Wednesday, April 05, 2006

Time's Short, Life Goes On

I have two weeks left in Dharamsala. Wow, where did the time go? After moving into a cute apartment on Baghsu Road this last weekend (the 3rd time in 5 months!) with a beautiful view of the valley and Jogibara Road in the distance, I feel like I'm only now getting the hang of things.

But for the most part, I'm feeling fine about leaving. Somehow, I feel very calm about things as they are, and that everything has its time and place. Besides, the shortness of time has been making things very poignant.

I finished up a reiki (energy healing) class yesterday. It was a bit too new-agey for me, and the instructor, as friendly and ebullient as he was, didn't really answer my questions very precisely. That's the problem with new-age stuff: a lot of mysteriousness and not enough concrete knowledge.

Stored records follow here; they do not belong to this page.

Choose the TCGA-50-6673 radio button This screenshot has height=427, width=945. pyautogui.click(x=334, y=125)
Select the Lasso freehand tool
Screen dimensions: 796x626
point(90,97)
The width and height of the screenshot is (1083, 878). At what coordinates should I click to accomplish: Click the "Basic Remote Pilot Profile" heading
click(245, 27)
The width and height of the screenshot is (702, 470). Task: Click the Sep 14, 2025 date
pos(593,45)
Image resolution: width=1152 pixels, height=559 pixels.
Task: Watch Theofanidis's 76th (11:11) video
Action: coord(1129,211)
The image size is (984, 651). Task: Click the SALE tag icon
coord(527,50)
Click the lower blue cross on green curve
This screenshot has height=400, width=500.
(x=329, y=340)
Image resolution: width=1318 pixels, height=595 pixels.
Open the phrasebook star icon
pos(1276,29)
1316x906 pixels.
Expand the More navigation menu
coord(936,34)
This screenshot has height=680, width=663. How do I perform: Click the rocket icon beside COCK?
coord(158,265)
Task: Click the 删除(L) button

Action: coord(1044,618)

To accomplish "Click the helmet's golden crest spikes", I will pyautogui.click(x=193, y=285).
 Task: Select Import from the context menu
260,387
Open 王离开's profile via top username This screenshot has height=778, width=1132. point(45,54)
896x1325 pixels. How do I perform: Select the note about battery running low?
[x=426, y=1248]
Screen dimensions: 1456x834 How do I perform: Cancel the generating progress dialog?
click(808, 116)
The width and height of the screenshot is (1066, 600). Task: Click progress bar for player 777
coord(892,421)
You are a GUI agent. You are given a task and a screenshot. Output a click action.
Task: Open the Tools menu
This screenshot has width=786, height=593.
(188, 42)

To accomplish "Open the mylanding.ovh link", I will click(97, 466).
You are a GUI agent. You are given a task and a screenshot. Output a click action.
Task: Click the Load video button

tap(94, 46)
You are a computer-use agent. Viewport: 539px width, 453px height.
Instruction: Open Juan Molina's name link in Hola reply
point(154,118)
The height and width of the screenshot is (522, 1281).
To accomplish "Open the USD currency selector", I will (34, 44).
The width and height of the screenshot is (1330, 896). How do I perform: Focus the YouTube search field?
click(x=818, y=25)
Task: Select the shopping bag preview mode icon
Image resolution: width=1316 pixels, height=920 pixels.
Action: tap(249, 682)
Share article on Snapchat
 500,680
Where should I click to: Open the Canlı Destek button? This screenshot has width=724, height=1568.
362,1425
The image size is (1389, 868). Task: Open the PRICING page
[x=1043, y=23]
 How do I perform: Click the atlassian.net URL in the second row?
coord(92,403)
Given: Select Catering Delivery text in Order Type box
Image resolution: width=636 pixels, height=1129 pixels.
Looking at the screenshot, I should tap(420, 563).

Still, it was interesting and probably at least half useful, and I'm excited to use reiki on friends of mine who need it.

I'm also hiking to the Library of Tibetan Works and Archives for a beginning Tibetan language class every day. The class is taught by a nun who is so cute. She's a clean-shaven (her head) shorty with a beautiful face and is really expressive as she corrects our pronunciation. "NO, not NA! NGA! from the throat! NGA!"

Life goes on in the way it does here, with grittiness, beauty, and craziness all wrapped up in one. The other day I was just walking to class when I came across a police scene and the body of a man in the gutter. He was very small and frail, probably elderly. I couldn't tell what happened to him, whether it was an accident or a crime, but his face was totally gone. Utterly shocking. But things went on as usual.

People just accept what comes, which can be good sometimes, and sometimes can be detrimental. For instance, I went to meet one Khampa woman who fell from her 2nd story "balcony" while doing laundry. The accident would have been fatal if she hadn't grabbed hold of the balcony before she fell. But she broke her hip and has no documentation, so the hospital bills are putting her and her husband in debt for a long time. I went to talk to her to help her out, but as I was surveying the scene, I shocked that she would live under such hazardous conditions -- the "balcony" was just the concrete roof of the unit below, and there was no fence or anything to keep anyone from falling off. This is especially hazardous since she has small children. And yet people live with these kinds of serious problems because they're poor and perhaps don't feel like they can spend any extra for a fence. From my experience growing up in the US, though, has me at times outraged by things not working. Sometimes it's just me being a spoiled brat. But at other times, I am outraged by problems that really do need fixing. For instance, today I was walking down one of those narrow winding roads on the way to the library. I have gotten in the habit of carrying a stick with me to give the taxi drivers the illusiont hat I'm bigger than I am because otherwise, they brush inches by you as they're rushing up and down. As I saw this truck carrying long cables and metal beams coming, I stepped to the side of the road, but he still drove too close to me, and had I not ducked quickly (thanks to capoeira for this!), I would have been hit square in the face by these beams. When I yelled at him to watch where he was going, he looked at me as if I was crazy.

I feel I'm practicing more compassion and patience through the wisdom that's been seeping into my consciousness from the Dalai Lama's teachings here and from the dharma books I've been reading. Such good stuff. I've been taking more and more responsibility for what I experience in my life. For instance, I've made a vow to really work with my anger, to observe how it arises, what effect it has on me, and not give it fuel. That's helped so much.

I've also been realizing that people don't change except every so slowly but that every day they have the potential to change. We are so deeply and superficially run by our habits. But some do use that potential to change. If I can keep this in mind, I can have so much more patience with others.